Small and light enough to operate with one hand, the HDR-HC1 is priced at about $1,680 and scheduled to ship in July. Photo: Sony's new handheld HD camcorder

TOKYO--Electronics giant Sony unveiled on Tuesday a high-definition camcorder that is small and light enough to allow consumers to shoot high-resolution video comfortably with one hand.

Sony hopes the product will help expand the market for high-definition (HD) video cameras, which take sharper pictures than standard camcorders but until now have been mainly used by professionals because of their size and lofty price.

Sony's new HD camcorder

The new camera rests easily in the palm of the hand and weighs 680 grams without battery. It is less than half the size and one-third the weight of a previous model that Sony introduced last year as the world's first HD video camera for consumer use.
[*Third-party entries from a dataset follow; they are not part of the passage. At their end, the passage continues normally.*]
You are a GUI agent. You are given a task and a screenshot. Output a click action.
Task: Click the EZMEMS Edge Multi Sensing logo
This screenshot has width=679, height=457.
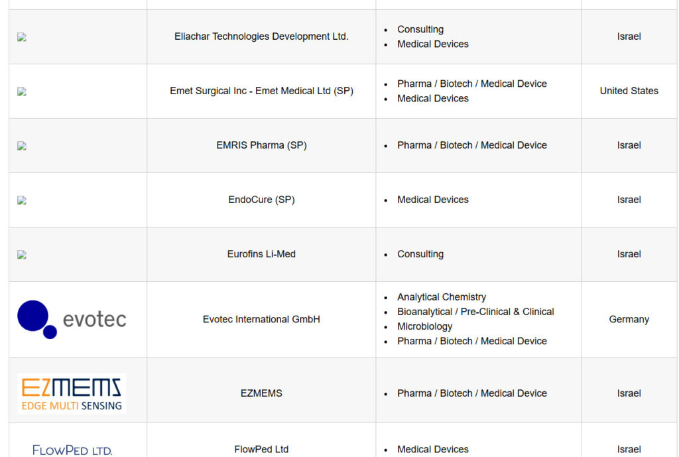[72, 393]
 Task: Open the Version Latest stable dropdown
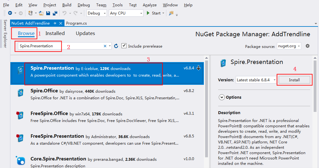point(256,80)
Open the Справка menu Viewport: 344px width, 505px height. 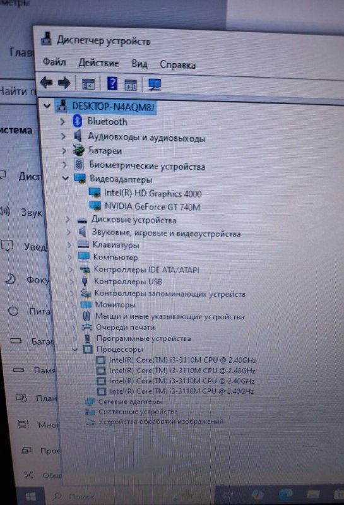177,65
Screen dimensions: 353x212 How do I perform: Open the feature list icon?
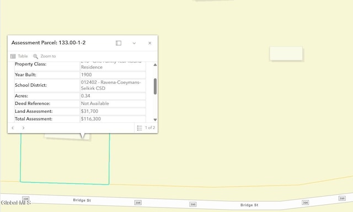tap(140, 128)
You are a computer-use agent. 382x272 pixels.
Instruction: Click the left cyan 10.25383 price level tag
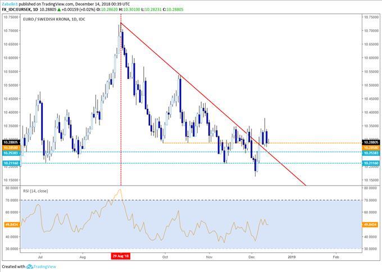pyautogui.click(x=12, y=152)

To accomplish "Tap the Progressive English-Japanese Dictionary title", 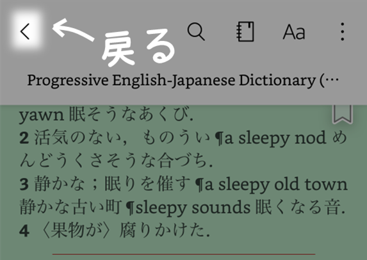I will 183,80.
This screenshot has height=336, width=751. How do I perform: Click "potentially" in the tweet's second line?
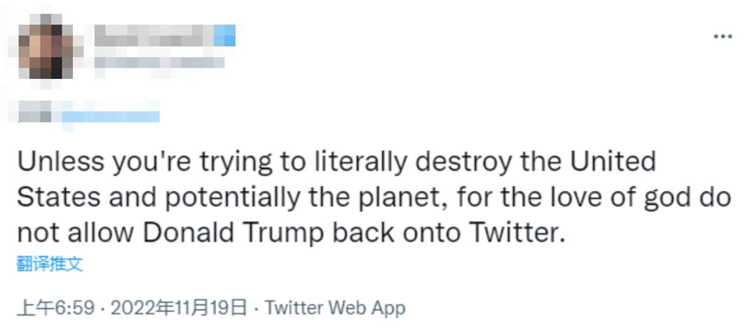(x=231, y=197)
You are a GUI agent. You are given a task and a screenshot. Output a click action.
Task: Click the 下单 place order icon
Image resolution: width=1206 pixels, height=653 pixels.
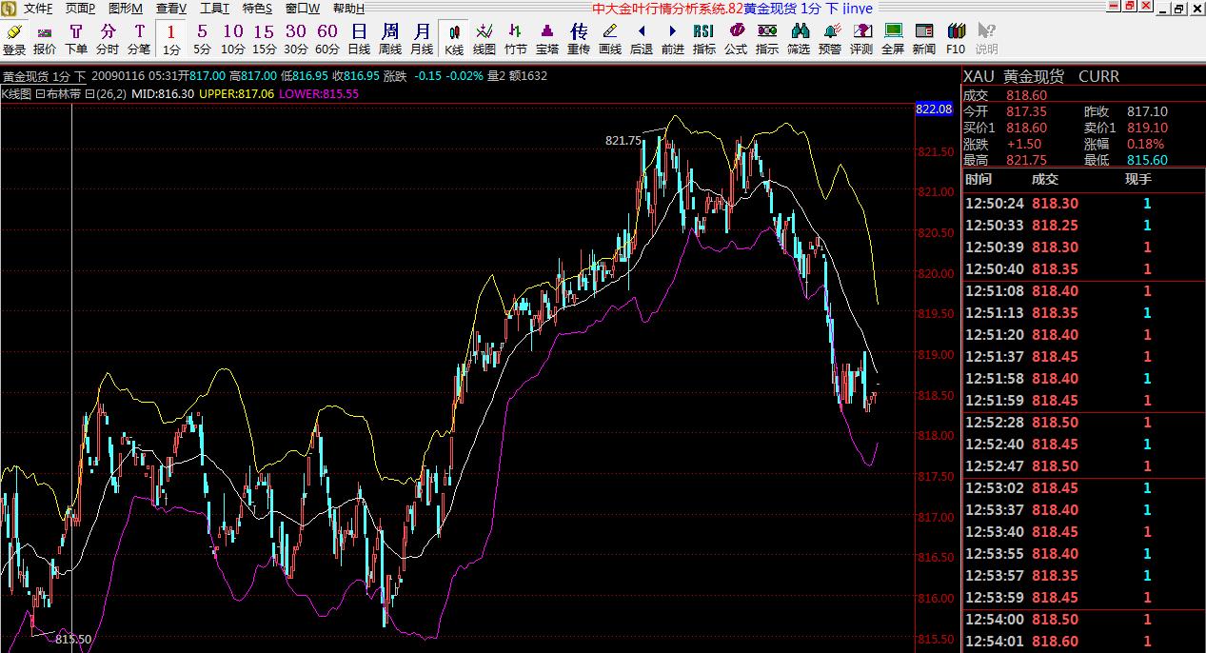pos(76,39)
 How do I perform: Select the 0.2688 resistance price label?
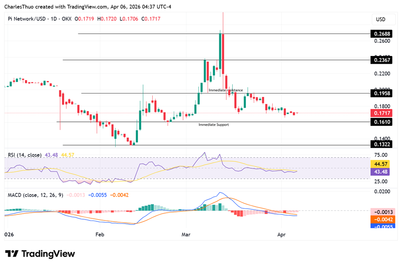click(382, 34)
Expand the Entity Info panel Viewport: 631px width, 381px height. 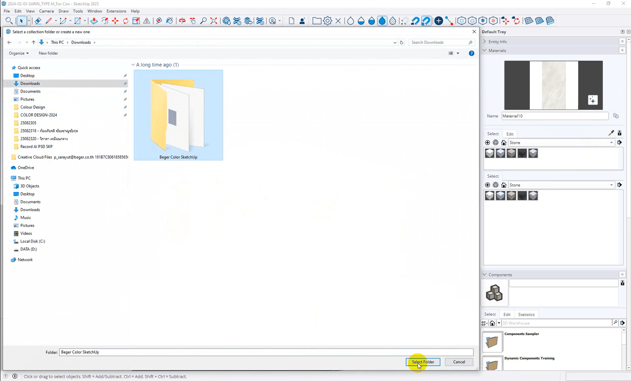485,42
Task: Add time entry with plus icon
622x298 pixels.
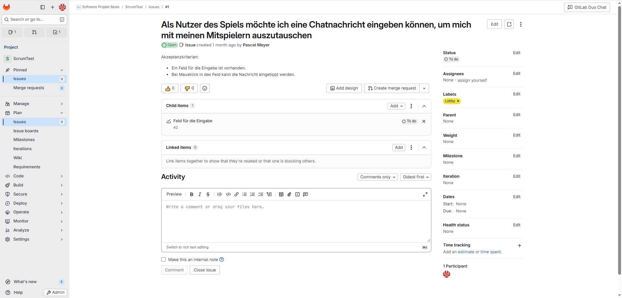Action: [x=519, y=246]
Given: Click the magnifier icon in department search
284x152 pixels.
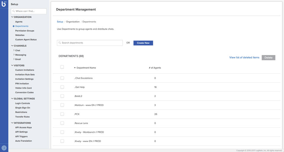Looking at the screenshot, I should coord(60,43).
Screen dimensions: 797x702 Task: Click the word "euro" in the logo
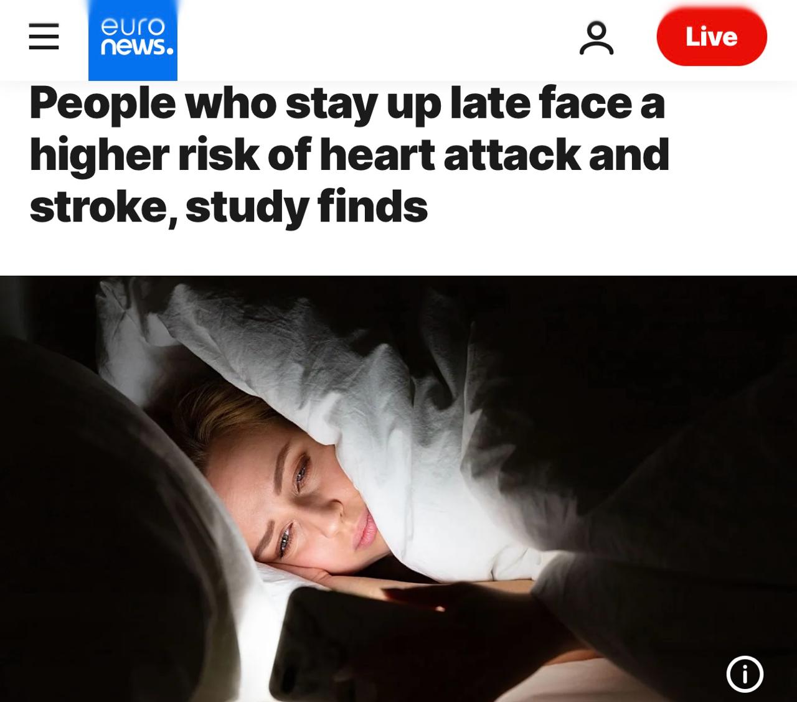tap(133, 26)
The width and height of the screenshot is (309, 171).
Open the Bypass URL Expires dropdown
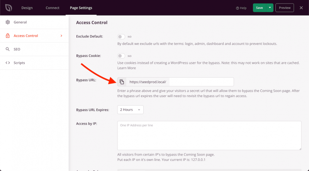[130, 110]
Called the HDR-HC1, the new camera will also sell for about half the price of the prior model when it goes on sale in July for roughly 180,000 yen ($1,684). The HDR-FX1, its predecessor, has been selling well with a retail price of about 400,000 yen.

"We wanted to further develop the market for HD camcorders and knew that significantly decreasing the size of the product would be key," Keikichi Chiba, general manager of Sony's Personal Video Divsion, told a gathering of reporters.

High definition is a standard for digital video that Sony defines as 1,440 pixels by 1,080 scanning lines of resolution. HD video produces a far more detailed picture by capturing more pixels than standard video.

One way Sony was able to shrink the size and lower the price of the camcorder was by using one complementary metal oxide semiconductor (CMOS) image sensor instead of the system of three charge-coupled devices (CCDs) employed by the HDR-FX1.

Sony, the world's largest video camera maker, also used a more compact lens and succeeded in cutting the number of circuit boards to two from five and lowering the amount of parts used to 2,000 from 3,000 through better design.

Video cameras are one of the company's most profitable businesses, in large part because it makes more than 50 percent of its components in-house. Among Sony's main competitors are Canon and Victor Company of Japan.